スターソルジャー
スターソルジャー。1986 年に、札幌に本社を持つハドソンが、任天堂ファミリーコンピュータ用に発売したシューティングゲームである。1986 年。僕は 12 歳。小学生で、無邪気で、そして、貧乏だった。当時ファミリーコンピュータは、同級生の誰もが持っていたし、スーパーマリオブラザーズなどで、人気は大沸騰していた。しかし、我が家はとても貧乏で、ファミリーコンピュータを購入することができなかった。だから僕は、街のおもちゃ屋さんに行ったり、友達の家に遊びに行ったりして、遊んでいたのだ。
スターソルジャーは、当時 16 連射をする高橋名人の宣伝活動で、とても流行していて、その軽快な音楽や豊富な敵キャラクター、そして、適度な難易度で大いに僕の友達の中でももちろん流行った。

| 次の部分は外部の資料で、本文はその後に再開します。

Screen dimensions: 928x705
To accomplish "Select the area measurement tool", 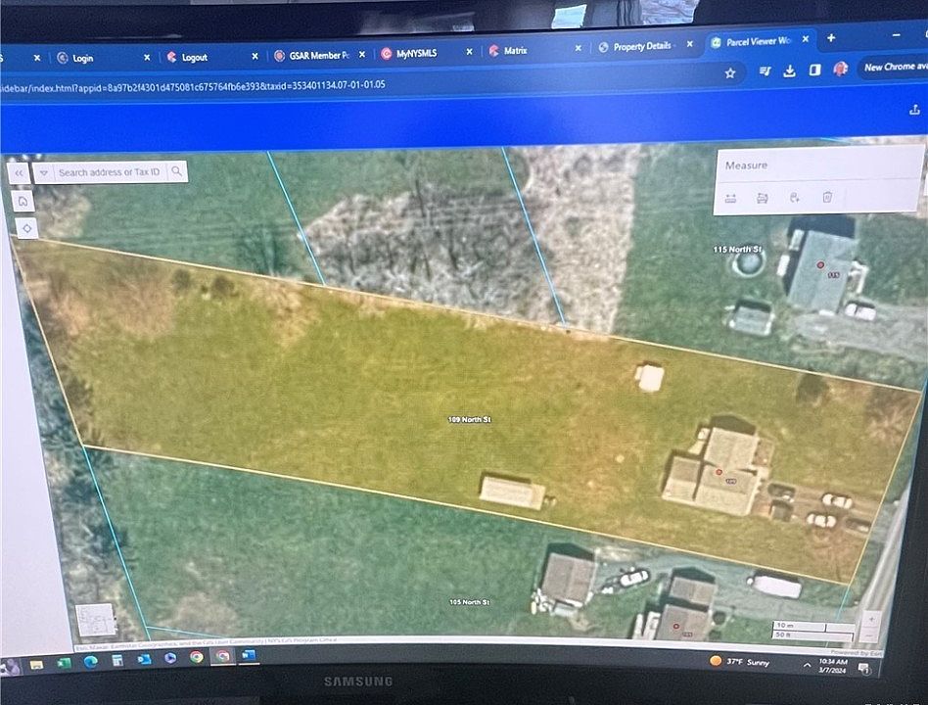I will click(x=763, y=198).
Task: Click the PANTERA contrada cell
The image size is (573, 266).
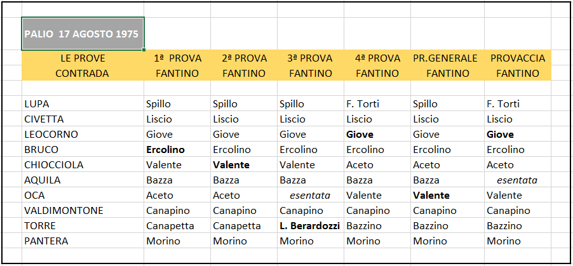Action: (x=83, y=241)
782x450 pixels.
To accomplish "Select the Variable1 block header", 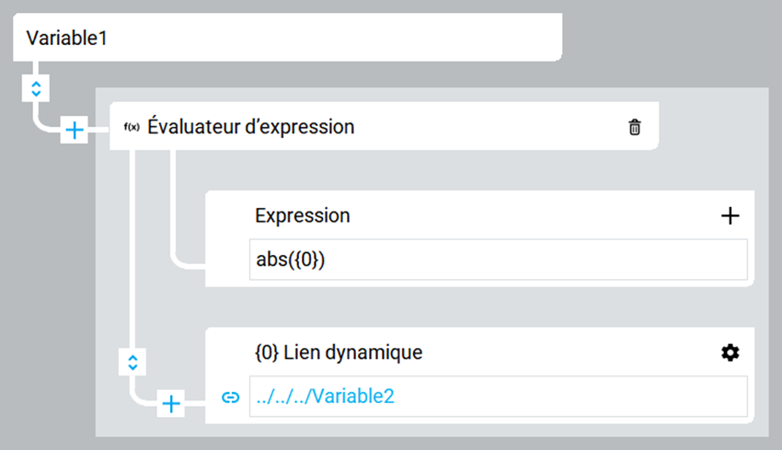I will (287, 38).
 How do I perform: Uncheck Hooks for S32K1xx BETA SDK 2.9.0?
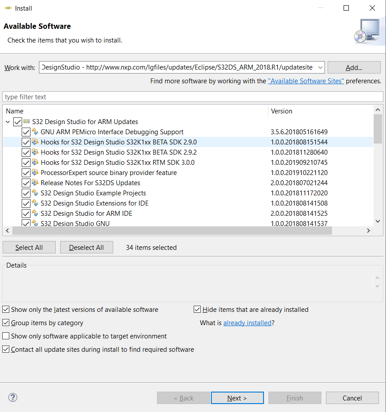pyautogui.click(x=26, y=142)
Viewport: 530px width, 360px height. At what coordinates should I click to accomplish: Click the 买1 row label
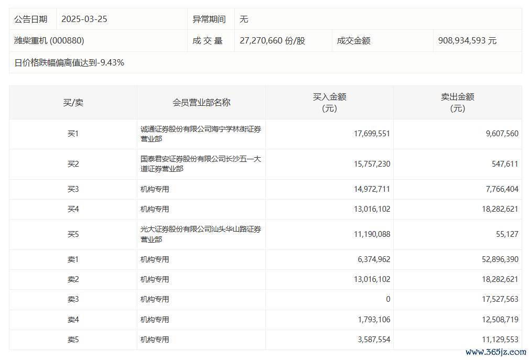click(73, 134)
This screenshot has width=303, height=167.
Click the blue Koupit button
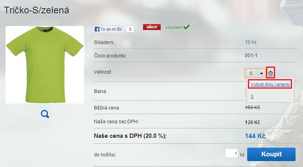pyautogui.click(x=271, y=154)
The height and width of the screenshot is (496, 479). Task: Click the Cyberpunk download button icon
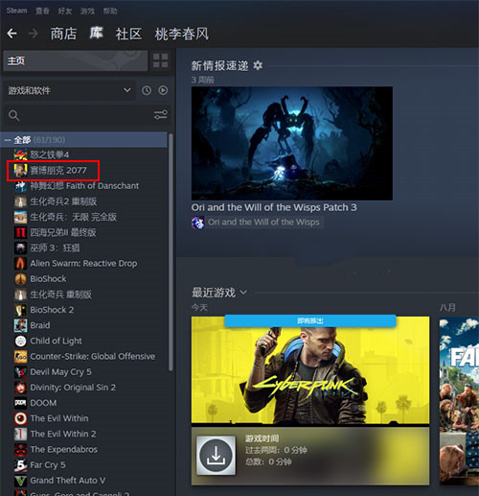coord(217,455)
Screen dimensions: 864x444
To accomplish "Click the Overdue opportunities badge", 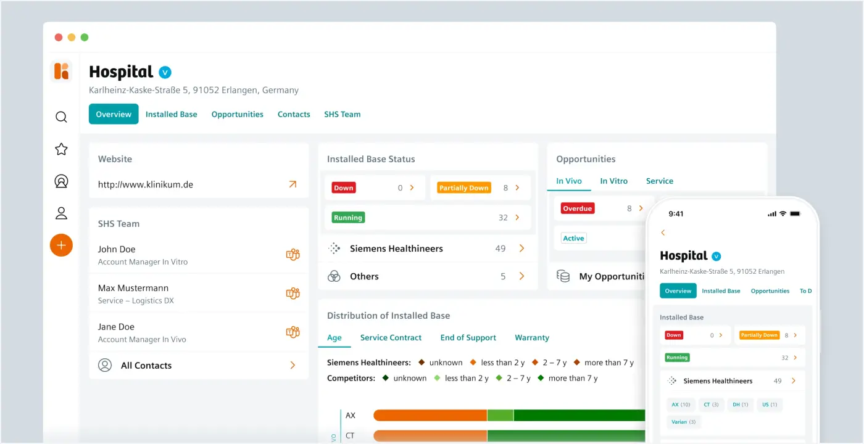I will [x=577, y=208].
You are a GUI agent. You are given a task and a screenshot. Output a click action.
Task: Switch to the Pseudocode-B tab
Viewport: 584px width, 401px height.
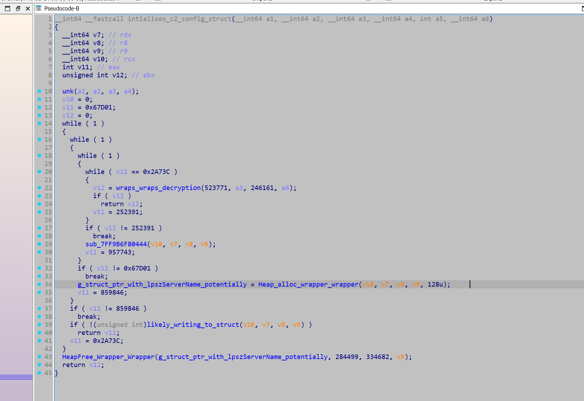62,8
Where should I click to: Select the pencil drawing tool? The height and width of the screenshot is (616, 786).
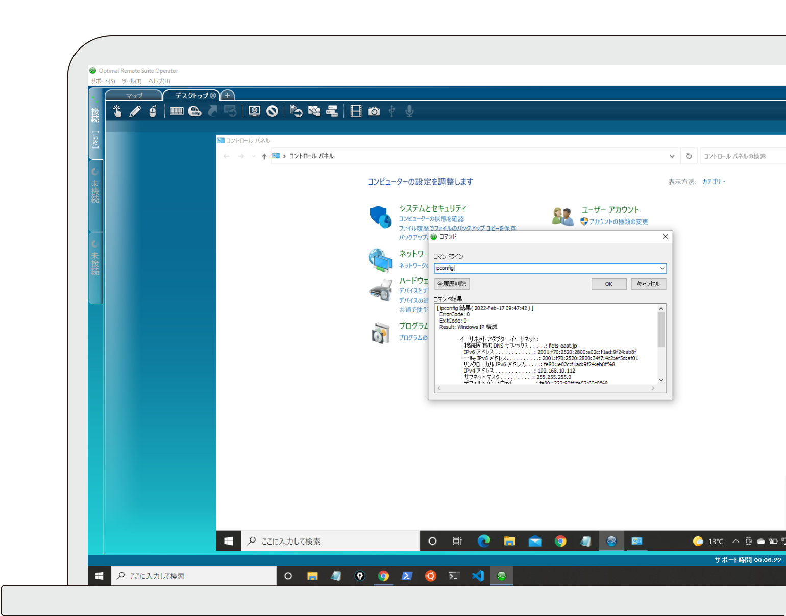point(135,111)
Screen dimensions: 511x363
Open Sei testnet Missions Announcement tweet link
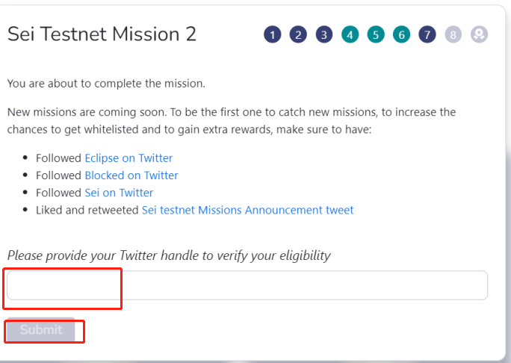tap(247, 210)
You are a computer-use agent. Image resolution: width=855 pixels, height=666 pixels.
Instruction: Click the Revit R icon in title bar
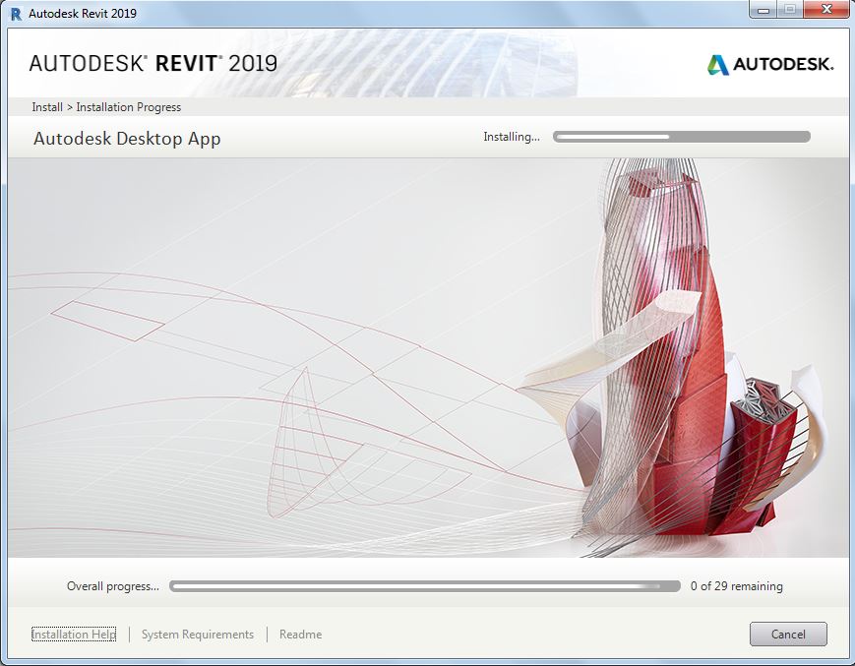[x=14, y=13]
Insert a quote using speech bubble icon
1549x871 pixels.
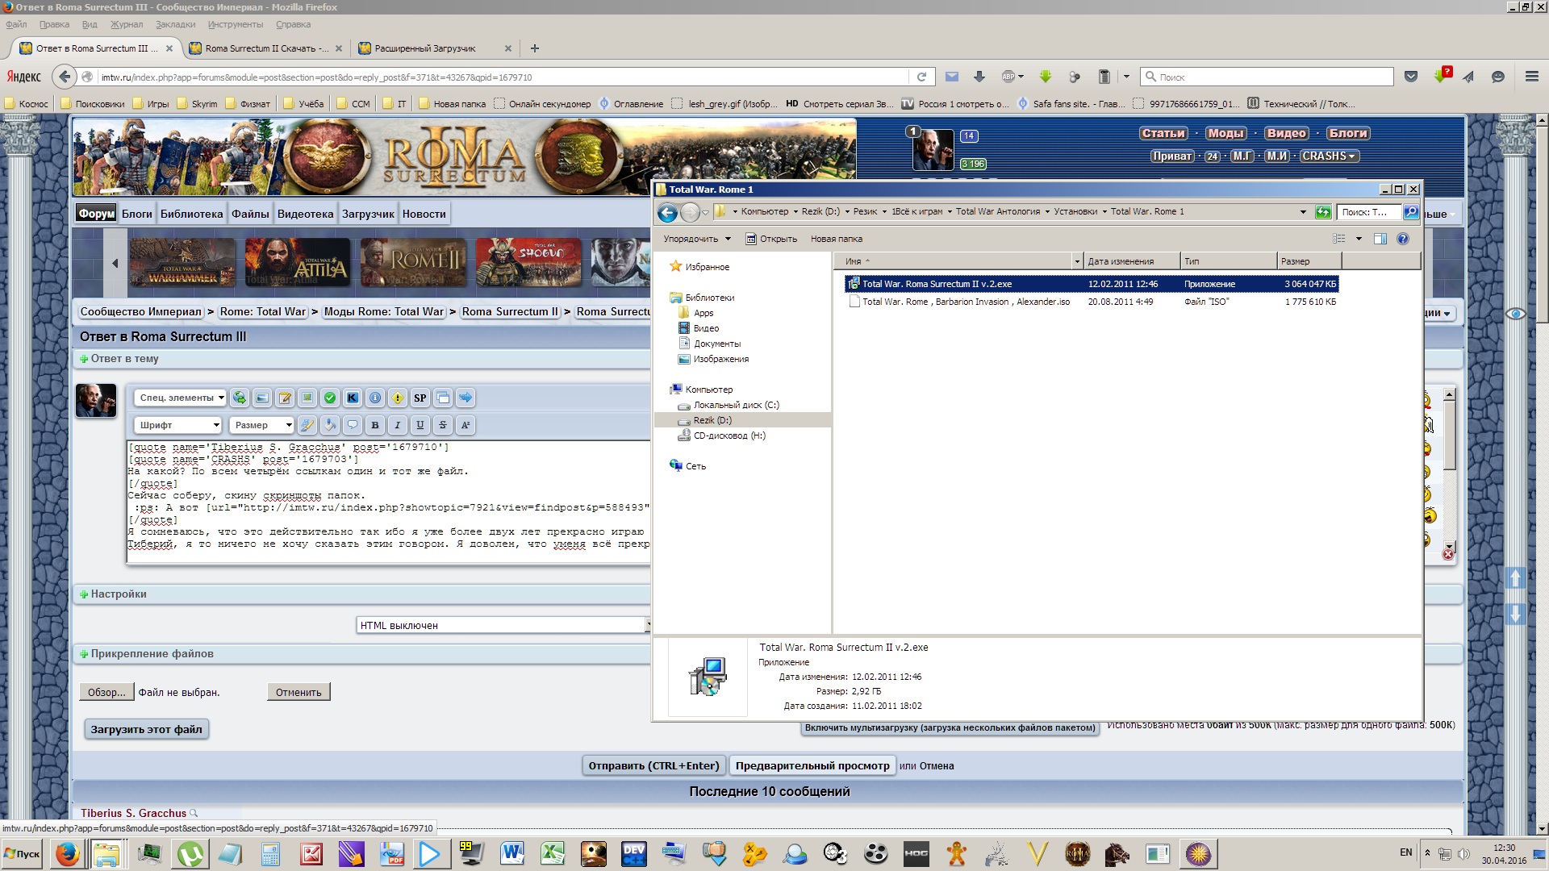click(x=353, y=425)
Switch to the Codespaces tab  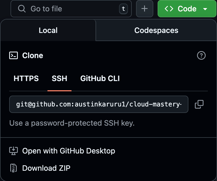tap(156, 30)
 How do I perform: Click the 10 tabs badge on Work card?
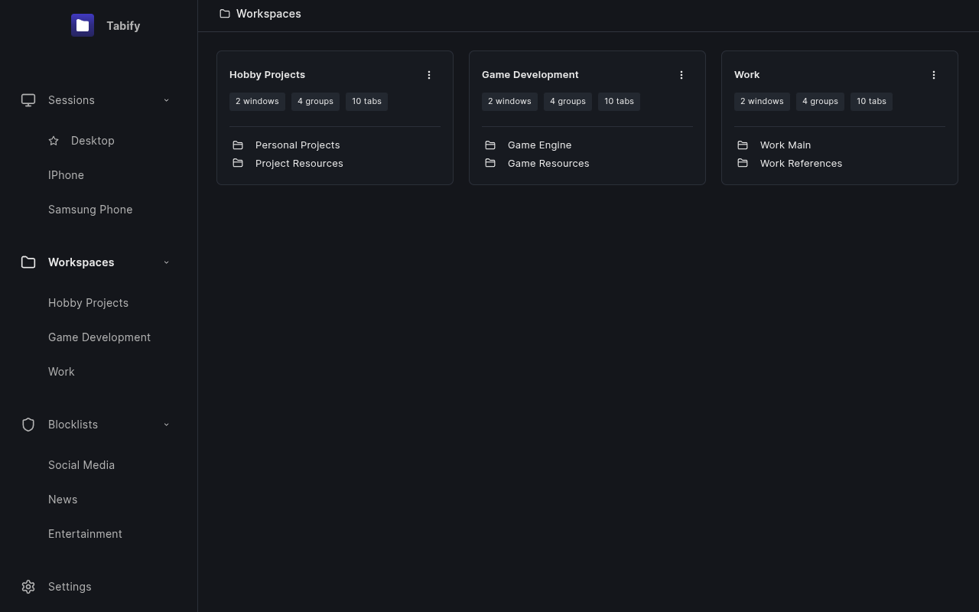point(871,101)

でも、やはり自分の家ではできなかったので、僕はあまりうまくはならなかった。友達は、全ての面をクリアしたりしていた。負けるものかと攻略本を立ち読みして、おもちゃ屋さんで腕を磨いたりしたのだ。
そんなことも忘れていた中学に入ってからの、ある日。母がファミリーコンピュータを買ってきた。当時は、すでに PC エンジンが流行っていたし、ファミリーコンピュータは廃れかけていた。僕たち兄弟三人は、貧乏だったあの頃にとても遊びたかったそのファミリーコンピュータの真新しい筐体に、嬉々としたのだ。母の優しさが、僕たちにはわかったから。
「ごめんね、やっとお前たちが欲しがっていたものを買ってあげられたよ」
そして、僕たちは廃れかけたファミリーコンピュータのソフトを周りの友達から借りまくって、遊んだ。僕の大好きなスターソルジャーも遊ぶことができたのだ。もうおもちゃ屋さんまで行かなくてもいい。友達に遠慮しながら遊ばなくてもいいのだ。
僕にとってのスターソルジャーは、そんなほろ苦い思い出のゲームだった。